» AIM OF THE EXERCISE:
One part of the entries below is wanted: the lines from the one containing "Where should I click to: Click the Middle" through the one containing "input method indicator". Write those out exactly and nothing else.

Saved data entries
──────────────────────────────

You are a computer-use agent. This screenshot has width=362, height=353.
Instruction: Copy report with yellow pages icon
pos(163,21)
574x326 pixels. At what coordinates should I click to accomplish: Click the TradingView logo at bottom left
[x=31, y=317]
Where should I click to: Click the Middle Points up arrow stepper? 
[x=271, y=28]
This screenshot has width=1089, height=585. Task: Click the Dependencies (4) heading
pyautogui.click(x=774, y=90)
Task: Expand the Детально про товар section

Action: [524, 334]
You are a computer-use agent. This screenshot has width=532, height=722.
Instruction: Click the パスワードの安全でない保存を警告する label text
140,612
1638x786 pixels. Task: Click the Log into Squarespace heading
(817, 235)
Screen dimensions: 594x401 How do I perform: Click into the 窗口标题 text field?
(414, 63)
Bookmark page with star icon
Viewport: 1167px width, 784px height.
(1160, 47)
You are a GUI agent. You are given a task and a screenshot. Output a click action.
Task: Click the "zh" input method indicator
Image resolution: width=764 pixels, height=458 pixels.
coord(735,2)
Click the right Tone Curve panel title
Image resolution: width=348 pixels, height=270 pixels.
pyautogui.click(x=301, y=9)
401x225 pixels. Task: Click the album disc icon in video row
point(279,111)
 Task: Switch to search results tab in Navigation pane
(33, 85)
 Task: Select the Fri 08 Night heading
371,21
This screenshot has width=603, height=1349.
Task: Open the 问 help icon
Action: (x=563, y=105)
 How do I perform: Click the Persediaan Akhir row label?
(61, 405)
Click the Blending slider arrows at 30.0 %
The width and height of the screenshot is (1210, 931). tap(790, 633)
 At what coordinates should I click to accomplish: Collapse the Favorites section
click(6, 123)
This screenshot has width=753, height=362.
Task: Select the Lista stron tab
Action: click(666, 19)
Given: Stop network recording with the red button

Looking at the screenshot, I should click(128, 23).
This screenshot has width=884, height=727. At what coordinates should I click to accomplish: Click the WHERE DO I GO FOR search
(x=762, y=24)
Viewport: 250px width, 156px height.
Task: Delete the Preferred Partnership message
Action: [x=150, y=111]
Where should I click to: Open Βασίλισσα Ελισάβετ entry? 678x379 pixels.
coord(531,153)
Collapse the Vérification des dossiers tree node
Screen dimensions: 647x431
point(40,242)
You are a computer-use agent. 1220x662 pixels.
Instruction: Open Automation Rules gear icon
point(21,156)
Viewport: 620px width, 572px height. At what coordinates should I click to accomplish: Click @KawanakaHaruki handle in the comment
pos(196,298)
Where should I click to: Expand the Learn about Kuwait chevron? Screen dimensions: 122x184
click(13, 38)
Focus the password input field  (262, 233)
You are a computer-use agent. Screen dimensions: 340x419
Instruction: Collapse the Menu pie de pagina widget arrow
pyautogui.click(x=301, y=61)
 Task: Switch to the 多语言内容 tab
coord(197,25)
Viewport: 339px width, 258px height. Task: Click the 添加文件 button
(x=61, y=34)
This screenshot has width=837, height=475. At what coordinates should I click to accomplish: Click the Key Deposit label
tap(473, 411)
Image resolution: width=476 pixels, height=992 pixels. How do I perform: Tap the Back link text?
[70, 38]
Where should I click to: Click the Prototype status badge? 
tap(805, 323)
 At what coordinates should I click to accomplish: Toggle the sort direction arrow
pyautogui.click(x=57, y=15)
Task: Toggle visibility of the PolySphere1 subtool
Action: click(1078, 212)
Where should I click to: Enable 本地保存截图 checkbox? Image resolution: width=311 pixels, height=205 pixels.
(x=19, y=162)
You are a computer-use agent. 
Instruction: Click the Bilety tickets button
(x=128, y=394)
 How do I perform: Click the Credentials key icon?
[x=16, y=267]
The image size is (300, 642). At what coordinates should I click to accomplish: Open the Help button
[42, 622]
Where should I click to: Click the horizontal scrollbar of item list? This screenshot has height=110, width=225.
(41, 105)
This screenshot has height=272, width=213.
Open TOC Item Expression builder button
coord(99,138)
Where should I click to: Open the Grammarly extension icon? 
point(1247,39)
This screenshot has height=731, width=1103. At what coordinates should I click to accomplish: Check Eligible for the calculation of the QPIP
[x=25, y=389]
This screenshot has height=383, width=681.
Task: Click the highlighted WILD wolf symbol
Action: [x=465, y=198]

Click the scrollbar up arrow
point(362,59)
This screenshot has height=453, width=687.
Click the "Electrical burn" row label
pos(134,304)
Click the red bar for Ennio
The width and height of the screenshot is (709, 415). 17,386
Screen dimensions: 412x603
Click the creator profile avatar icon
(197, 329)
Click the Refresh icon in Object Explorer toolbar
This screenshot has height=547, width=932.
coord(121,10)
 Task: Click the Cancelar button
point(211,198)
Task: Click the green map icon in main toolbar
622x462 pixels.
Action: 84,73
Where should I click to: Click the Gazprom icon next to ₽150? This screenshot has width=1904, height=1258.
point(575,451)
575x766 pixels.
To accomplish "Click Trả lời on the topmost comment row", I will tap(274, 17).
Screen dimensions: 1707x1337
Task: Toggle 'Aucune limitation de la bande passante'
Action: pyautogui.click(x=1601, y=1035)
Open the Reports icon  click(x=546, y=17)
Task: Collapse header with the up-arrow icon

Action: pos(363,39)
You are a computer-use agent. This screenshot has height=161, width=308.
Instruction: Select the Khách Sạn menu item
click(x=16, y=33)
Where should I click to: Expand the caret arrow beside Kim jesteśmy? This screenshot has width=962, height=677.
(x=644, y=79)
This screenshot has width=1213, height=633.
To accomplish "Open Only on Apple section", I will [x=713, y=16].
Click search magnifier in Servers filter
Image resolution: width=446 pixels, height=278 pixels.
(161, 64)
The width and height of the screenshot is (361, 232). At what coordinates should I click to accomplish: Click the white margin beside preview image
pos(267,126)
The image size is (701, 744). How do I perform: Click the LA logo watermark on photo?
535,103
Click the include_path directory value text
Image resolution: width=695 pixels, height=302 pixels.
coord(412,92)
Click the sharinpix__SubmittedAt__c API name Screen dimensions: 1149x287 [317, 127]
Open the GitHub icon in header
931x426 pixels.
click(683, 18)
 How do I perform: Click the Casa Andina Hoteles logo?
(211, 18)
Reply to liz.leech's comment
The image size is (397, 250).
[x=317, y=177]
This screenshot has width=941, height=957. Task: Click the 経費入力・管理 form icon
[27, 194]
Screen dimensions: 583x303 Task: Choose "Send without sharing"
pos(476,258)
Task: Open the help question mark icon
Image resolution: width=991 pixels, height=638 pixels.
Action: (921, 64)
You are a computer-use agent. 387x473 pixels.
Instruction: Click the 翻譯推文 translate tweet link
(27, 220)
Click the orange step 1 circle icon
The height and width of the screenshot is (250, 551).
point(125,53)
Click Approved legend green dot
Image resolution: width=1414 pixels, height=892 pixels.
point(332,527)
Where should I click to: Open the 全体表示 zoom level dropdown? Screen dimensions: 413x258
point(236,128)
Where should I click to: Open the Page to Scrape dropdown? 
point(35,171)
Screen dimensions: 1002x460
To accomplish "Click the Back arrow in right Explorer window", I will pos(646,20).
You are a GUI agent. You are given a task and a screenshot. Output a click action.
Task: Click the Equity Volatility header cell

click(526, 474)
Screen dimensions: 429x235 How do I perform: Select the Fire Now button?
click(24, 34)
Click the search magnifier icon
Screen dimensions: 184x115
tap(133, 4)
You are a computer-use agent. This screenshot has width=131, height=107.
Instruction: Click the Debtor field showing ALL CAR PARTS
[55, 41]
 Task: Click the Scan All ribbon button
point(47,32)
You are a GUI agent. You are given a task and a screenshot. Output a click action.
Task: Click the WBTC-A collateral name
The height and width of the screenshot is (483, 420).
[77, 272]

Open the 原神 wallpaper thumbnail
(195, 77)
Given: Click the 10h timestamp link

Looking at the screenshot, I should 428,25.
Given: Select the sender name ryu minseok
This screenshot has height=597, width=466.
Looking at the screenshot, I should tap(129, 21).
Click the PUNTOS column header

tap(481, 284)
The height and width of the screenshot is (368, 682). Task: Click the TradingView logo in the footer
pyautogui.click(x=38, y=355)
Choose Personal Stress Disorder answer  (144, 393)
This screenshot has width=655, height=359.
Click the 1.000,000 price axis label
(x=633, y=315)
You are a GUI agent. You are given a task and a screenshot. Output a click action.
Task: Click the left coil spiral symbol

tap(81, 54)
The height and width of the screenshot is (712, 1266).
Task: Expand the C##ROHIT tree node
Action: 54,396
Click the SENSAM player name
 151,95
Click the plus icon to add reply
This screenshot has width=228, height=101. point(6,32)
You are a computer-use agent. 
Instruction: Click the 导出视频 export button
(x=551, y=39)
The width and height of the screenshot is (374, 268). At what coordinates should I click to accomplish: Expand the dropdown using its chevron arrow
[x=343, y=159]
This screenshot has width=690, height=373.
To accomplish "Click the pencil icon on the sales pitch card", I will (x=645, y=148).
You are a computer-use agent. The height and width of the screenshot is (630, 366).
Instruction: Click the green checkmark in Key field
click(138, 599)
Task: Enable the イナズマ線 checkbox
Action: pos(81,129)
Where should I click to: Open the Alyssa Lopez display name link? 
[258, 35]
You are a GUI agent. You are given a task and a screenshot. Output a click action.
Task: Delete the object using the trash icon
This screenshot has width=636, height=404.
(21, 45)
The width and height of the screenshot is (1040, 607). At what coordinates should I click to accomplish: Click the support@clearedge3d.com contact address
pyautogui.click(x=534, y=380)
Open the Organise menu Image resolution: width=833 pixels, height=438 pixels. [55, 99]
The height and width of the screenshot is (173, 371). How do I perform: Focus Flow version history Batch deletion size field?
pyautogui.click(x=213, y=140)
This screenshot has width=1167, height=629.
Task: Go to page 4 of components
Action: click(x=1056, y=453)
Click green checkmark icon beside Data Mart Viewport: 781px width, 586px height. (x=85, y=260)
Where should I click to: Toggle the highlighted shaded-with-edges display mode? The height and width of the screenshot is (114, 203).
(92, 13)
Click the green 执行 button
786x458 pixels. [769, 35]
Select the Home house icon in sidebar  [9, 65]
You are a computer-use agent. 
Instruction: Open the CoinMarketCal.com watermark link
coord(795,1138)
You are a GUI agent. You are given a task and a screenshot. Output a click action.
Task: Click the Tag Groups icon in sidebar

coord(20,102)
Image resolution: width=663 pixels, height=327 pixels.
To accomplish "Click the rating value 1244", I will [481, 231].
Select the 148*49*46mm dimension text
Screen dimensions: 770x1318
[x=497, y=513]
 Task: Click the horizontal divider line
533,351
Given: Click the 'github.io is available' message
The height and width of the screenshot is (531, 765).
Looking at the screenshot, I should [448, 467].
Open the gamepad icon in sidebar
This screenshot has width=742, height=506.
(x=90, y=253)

──────────────────────────────

» WRITTEN SOLUTION:
Where should I click to: Click the Middle Points up arrow stepper? 
[x=271, y=28]
This screenshot has width=1089, height=585. Task: Click the Dependencies (4) heading
pyautogui.click(x=774, y=90)
Task: Expand the Детально про товар section

Action: [524, 334]
You are a computer-use agent. This screenshot has width=532, height=722.
Instruction: Click the パスワードの安全でない保存を警告する label text
140,612
1638x786 pixels. Task: Click the Log into Squarespace heading
(817, 235)
Screen dimensions: 594x401 How do I perform: Click into the 窗口标题 text field?
(414, 63)
Bookmark page with star icon
Viewport: 1167px width, 784px height.
(1160, 47)
You are a GUI agent. You are given a task and a screenshot. Output a click action.
Task: Click the "zh" input method indicator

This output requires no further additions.